Assignment.
After locating the line with "Task: Tap the back arrow icon" in the data that follows, return it and every later line exactly, up to and including the line with "This screenshot has width=500, height=378.".

Records shown.
^^^^^^^^
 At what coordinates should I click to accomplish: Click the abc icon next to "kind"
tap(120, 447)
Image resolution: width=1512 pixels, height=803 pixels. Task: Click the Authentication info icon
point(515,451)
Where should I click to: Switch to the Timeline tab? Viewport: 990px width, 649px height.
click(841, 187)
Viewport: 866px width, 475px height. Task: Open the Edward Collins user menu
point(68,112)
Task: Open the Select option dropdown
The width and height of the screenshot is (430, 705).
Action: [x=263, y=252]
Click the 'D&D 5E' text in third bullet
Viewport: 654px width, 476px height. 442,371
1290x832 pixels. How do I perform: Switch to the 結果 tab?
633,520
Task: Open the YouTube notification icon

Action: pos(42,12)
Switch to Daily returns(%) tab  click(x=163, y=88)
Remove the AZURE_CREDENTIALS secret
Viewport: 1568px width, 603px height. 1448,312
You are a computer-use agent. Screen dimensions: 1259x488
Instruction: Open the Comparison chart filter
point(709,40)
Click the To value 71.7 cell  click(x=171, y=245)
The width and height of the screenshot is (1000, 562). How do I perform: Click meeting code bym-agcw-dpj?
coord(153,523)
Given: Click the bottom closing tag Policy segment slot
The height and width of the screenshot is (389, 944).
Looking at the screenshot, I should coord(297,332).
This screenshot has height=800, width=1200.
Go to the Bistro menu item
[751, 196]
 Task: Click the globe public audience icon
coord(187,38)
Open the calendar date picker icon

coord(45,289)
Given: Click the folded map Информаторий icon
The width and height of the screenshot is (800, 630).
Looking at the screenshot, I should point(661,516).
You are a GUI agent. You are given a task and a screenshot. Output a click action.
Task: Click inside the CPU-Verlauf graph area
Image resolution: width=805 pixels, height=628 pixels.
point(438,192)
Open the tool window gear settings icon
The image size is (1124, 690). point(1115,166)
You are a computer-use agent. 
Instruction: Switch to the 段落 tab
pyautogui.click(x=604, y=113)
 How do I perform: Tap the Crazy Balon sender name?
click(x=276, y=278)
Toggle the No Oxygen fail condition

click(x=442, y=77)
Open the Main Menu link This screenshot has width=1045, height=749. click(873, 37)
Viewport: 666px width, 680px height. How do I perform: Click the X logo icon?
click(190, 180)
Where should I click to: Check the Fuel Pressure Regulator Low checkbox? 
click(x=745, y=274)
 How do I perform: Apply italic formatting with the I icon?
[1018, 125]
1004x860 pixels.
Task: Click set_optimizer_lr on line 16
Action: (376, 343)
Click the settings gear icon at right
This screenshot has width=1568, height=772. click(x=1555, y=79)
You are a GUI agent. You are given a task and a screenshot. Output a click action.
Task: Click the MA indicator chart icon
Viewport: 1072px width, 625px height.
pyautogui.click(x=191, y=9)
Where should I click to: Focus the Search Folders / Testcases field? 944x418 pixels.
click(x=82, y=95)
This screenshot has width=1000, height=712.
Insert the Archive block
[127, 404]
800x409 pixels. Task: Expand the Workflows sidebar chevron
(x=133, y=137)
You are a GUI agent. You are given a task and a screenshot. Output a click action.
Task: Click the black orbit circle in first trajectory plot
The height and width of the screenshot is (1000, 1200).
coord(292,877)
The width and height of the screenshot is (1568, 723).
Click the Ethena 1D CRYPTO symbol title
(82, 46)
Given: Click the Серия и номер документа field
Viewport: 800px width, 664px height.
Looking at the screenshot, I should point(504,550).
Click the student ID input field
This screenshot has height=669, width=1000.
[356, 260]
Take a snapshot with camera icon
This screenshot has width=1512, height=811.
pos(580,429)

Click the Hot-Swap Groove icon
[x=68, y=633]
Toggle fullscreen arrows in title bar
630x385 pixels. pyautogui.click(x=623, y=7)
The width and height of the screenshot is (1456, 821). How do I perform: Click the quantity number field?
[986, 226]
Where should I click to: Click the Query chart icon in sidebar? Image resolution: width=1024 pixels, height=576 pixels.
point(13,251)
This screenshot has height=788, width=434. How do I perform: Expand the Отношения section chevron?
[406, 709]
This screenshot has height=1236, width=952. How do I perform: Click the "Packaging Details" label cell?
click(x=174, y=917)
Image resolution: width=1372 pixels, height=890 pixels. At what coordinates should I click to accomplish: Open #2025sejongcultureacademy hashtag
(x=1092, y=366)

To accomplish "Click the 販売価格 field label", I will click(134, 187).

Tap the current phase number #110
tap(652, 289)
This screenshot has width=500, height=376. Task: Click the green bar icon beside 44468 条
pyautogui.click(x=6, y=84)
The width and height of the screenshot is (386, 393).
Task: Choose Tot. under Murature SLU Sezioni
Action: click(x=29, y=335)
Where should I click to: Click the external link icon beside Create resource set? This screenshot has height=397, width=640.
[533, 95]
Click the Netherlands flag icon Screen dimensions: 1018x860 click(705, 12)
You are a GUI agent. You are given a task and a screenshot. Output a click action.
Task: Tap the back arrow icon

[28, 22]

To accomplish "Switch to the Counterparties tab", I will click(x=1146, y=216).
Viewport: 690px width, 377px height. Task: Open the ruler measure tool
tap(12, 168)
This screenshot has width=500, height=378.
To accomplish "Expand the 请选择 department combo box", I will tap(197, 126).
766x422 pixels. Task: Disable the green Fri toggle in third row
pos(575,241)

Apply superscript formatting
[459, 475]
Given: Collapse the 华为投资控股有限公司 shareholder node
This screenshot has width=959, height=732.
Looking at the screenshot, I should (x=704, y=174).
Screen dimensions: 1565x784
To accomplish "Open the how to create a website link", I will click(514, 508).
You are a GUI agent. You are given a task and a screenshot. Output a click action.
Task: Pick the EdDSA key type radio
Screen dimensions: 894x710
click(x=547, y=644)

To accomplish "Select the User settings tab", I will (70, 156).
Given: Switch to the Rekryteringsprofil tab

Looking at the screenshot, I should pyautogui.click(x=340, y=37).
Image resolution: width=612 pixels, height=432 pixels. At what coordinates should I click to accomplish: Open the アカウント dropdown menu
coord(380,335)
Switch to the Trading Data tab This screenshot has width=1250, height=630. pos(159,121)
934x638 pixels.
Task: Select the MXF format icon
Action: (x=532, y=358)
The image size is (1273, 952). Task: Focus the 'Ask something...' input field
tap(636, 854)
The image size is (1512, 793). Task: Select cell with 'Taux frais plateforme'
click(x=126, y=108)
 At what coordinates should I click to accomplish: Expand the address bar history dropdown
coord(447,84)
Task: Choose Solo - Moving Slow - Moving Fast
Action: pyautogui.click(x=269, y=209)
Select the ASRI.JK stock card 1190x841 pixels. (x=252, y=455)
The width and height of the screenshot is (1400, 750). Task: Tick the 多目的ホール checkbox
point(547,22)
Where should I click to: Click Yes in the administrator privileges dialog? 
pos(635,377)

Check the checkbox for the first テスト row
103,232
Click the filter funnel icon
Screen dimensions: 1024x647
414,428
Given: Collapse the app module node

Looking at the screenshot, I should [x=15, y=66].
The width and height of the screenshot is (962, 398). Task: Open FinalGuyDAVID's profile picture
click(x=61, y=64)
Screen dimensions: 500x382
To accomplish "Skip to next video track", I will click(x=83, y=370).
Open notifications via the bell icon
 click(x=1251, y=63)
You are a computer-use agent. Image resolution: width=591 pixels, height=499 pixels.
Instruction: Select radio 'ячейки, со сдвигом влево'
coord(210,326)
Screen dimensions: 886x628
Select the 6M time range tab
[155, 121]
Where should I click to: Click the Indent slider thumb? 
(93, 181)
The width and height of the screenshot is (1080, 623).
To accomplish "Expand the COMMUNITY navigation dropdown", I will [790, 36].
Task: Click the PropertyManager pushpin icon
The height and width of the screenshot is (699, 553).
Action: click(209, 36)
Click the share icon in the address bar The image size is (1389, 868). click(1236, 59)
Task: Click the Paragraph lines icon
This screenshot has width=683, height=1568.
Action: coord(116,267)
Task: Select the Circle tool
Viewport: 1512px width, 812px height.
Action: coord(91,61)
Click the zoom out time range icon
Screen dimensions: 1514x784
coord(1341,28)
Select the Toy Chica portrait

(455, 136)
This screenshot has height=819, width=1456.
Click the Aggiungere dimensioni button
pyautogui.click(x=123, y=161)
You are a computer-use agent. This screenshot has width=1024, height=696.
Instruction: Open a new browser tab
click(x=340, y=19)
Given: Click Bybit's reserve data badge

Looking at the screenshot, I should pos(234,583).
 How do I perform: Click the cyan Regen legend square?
^^^^^^^^
Task answer.
Task: Tap the back arrow icon

[28, 22]

To accomplish "Switch to the Counterparties tab", I will click(x=1146, y=216).
Viewport: 690px width, 377px height. Task: Open the ruler measure tool
tap(12, 168)
This screenshot has width=500, height=378.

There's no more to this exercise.